### Exercise aim:
Begin your copy at the line with "Viewport: 289px width, 129px" in the records below and end it at the line with "The width and height of the screenshot is (913, 571).", restating each line word for word; omit the pictures.

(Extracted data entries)
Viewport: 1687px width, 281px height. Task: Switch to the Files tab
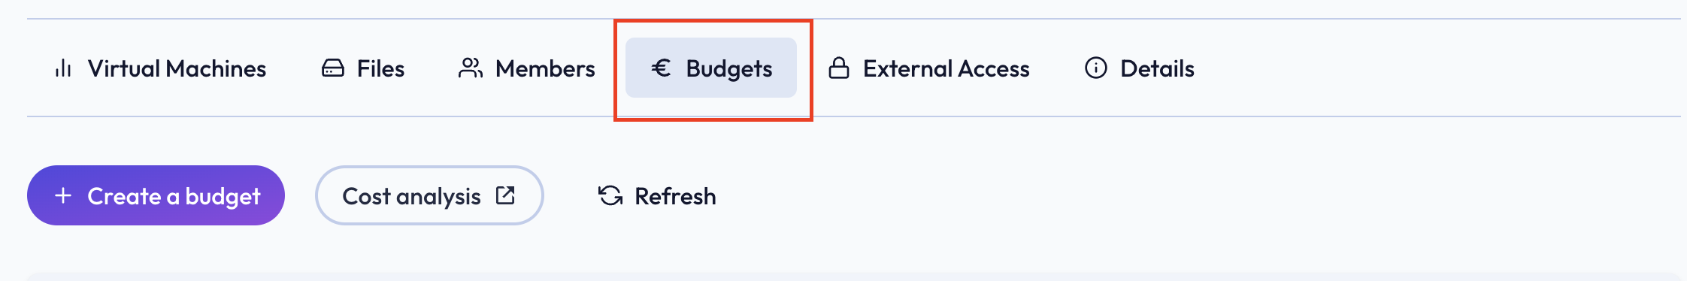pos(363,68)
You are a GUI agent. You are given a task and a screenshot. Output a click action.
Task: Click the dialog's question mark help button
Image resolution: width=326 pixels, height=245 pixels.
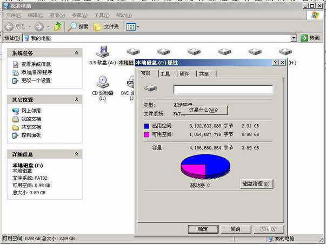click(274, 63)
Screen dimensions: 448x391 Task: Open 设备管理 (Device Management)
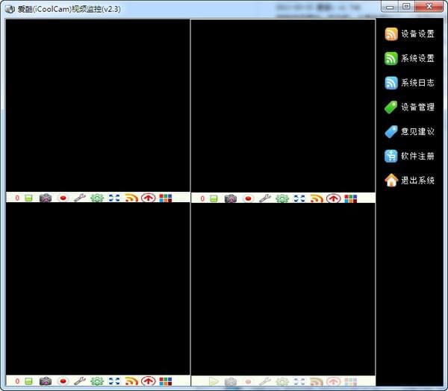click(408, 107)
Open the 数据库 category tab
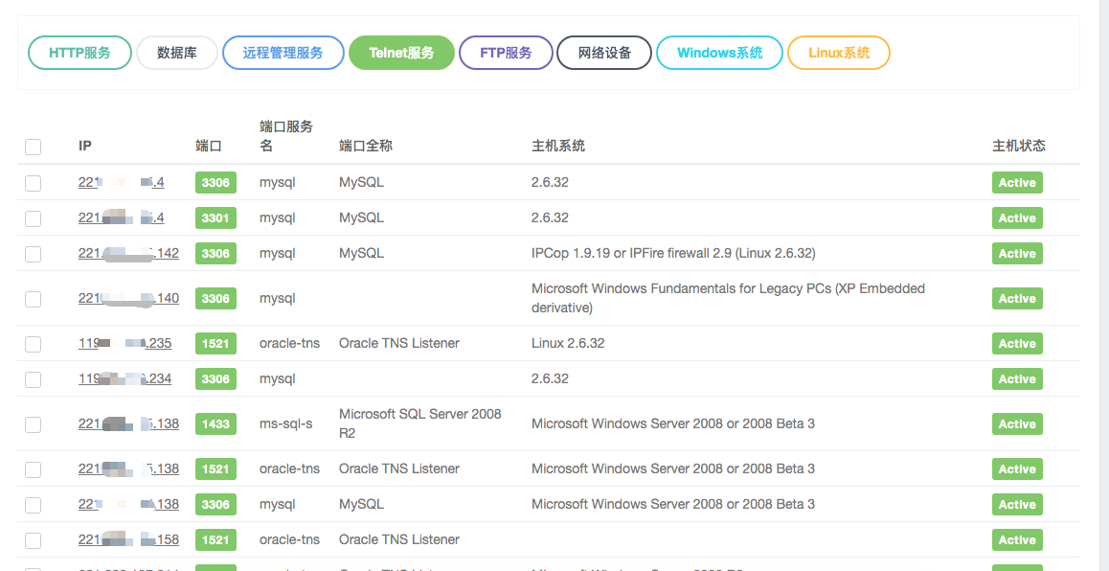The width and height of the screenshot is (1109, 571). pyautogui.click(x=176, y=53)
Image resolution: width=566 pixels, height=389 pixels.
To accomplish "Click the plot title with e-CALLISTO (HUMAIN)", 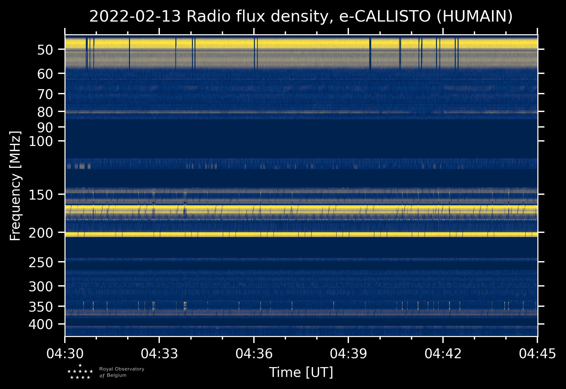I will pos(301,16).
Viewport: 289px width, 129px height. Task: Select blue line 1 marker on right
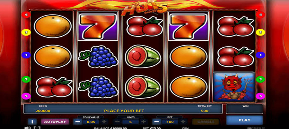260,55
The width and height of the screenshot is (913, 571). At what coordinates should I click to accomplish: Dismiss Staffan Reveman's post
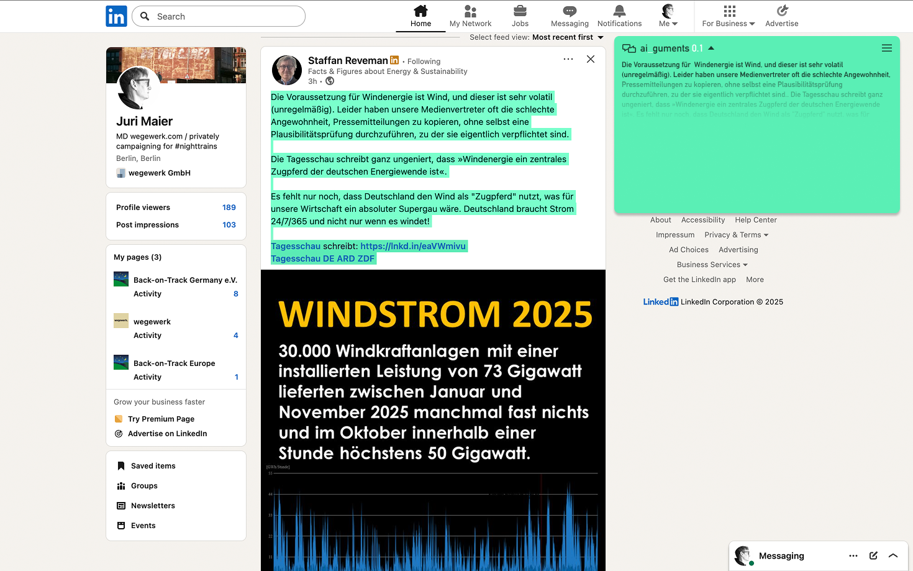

==

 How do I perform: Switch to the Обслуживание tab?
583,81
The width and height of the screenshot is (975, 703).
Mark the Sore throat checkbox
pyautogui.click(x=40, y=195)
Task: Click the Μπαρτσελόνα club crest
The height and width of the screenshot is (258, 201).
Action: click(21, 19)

### Answer box:
Viewport: 289px width, 129px height. Task: Select blue line 1 marker on right
260,55
The width and height of the screenshot is (913, 571). At what coordinates should I click to accomplish: Dismiss Staffan Reveman's post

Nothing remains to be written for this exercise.